Apesar de muitos mais eleitores terem participado da votação, o BE manteve a votação de 2022, a CDU perdeu dezenas de milhares de votos. Apenas o Livre cresceu e bastante, mas considerados todos, os três partidos não absorveram os votos perdidos pelo PS nem obtiveram benefício nenhum da abstenção menor. O PAN também cresceu eleitoralmente, embora só tenha conseguido eleger a sua líder. A derrota da esquerda é dupla: perdeu o poder e perdeu o protesto.

Estes resultados significam que o PS é castigado pela forma como desbaratou uma maioria absoluta que lhe foi concedida há dois anos. Distribuam-se as responsabilidades como se quiser, muitas do Ministério Público (falou-se de golpe a dado momento), quiçá também do Presidente da República, mas, sem dúvida, a fatia maior cabe ao PS e à maneira como não soube prevenir-se do que veio a suceder, apesar de dispor de uma maioria absoluta. Agora, resta saber ser oposição num tempo em que urgia ideias claras e um governo forte.

O mundo enfrenta conflitos graves que podem conduzir nos próximos anos a transformações da ordem internacional, começando desde logo pela União Europeia e as finalidades a que ela se propõe. O que fica é um governo de direita fraco, refém de acordos, assombrado por 48 deputados com o discurso anti-sistema “todos são iguais”, decerto pronto a inflamar nacionalismos e alianças nacionalistas e a encher o debate político de gritaria moralista em torno de agendas ultra-conservadoras. Os tempos são exigentes para governo e oposição. E esse deve ser um entendimento comum.

Os resultados também significam que a esquerda à esquerda do PS, apesar da sua vocação de oposição, não está a atrair o voto de protesto.
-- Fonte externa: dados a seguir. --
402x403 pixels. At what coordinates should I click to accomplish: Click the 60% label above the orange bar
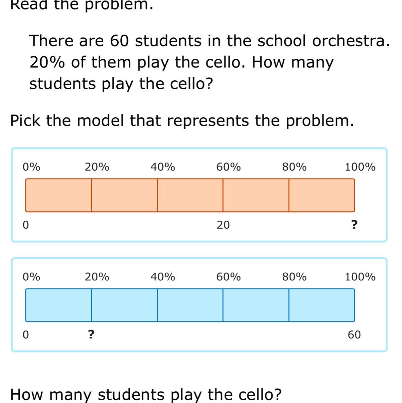pyautogui.click(x=228, y=167)
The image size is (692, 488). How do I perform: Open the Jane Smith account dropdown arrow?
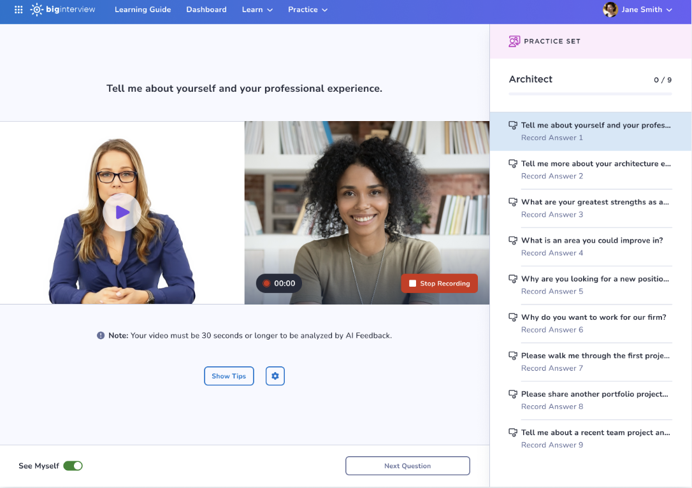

Parte do fracasso dever-se-á aos compromissos passados com o Governo PS e que se pagam caro quando se exige ser oposição. Já em 2022 essa factura fora apresentada. Nem por isso fizeram mal. A responsabilidade nem sempre é bem recompensada. Mas somam-se a estas, outras razões.

No caso da CDU, prossegue um declínio que será inexorável se nada for feito. O trágico é que a CDU acha que a receita é precisamente nada ser mudado e reafirmar a mesma organização da acção e a mesma forma de escolha de liderança. E tanto mais trágico quanto a sua memória de linhas vermelhas, a sua capacidade de amarrar causas numa leitura de classe, ganham especial relevância neste tempo.

No caso do BE, apesar da sua vitalidade e o inegável carisma da sua liderança, é um partido que representa pouco a efervescência de mudança destes tempos. A geração pandemia não está com o BE, o BE também não parece capaz de aderir às exigências de transição de paradigma para a ecologia e o pós-crescimento. Melhor está o Livre, cujo trabalho programático vai arriscando mais, tendo elegido pelo Porto finalmente um inequívoco defensor do RBI. Haja ao menos mais debate em torno de uma rearticulação ideológica.

Antes de ser poder ou protesto, a esquerda, sobretudo à esquerda do PS, tem de se conceber fortemente programática, capaz de ligar causas numa narrativa para estes tempos de transições drásticas, para eleitores que já as sentem na pele, para gerações que precisam de reencontrar as palavras ‘esperança’ e ‘vontade’ nos caminhos da política, em vez de apocalípticos, cínicos, tacticistas, por brilhantes que sejam. Mesmo que a acusem de ingénua, é preciso uma esquerda com menos certezas absolutas e mais convicções modestas.

O autor escreve de acordo com a antiga ortografia.